=== Task goal ===
Set down each entry below exactly as written, keeping the pictures out.

Records from a collection:

──────

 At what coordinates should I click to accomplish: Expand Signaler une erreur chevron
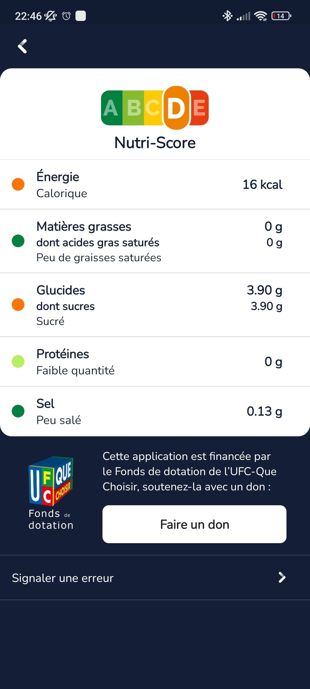[282, 577]
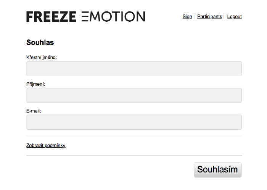Click the bold FREEZE word in logo
The width and height of the screenshot is (267, 190).
pyautogui.click(x=51, y=16)
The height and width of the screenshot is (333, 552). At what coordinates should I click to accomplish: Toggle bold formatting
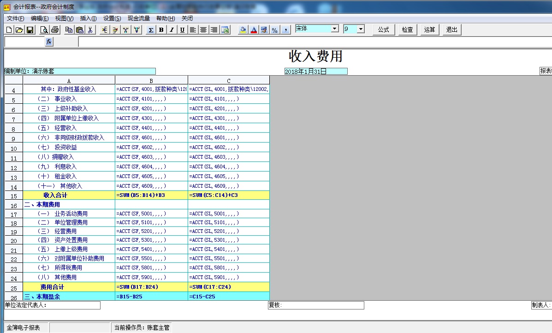tap(161, 30)
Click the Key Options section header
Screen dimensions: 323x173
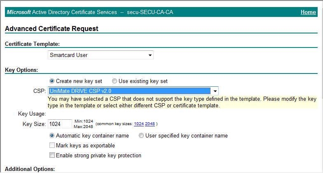(x=21, y=70)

──────

=== Response below ===
 At what coordinates should I click to accomplish: Expand Signaler une erreur chevron
[282, 577]
Click the bold FREEZE word in logo
The width and height of the screenshot is (267, 190).
pyautogui.click(x=51, y=16)
The height and width of the screenshot is (333, 552). At what coordinates should I click to accomplish: Toggle bold formatting
tap(161, 30)
Click the Key Options section header
Screen dimensions: 323x173
(x=21, y=70)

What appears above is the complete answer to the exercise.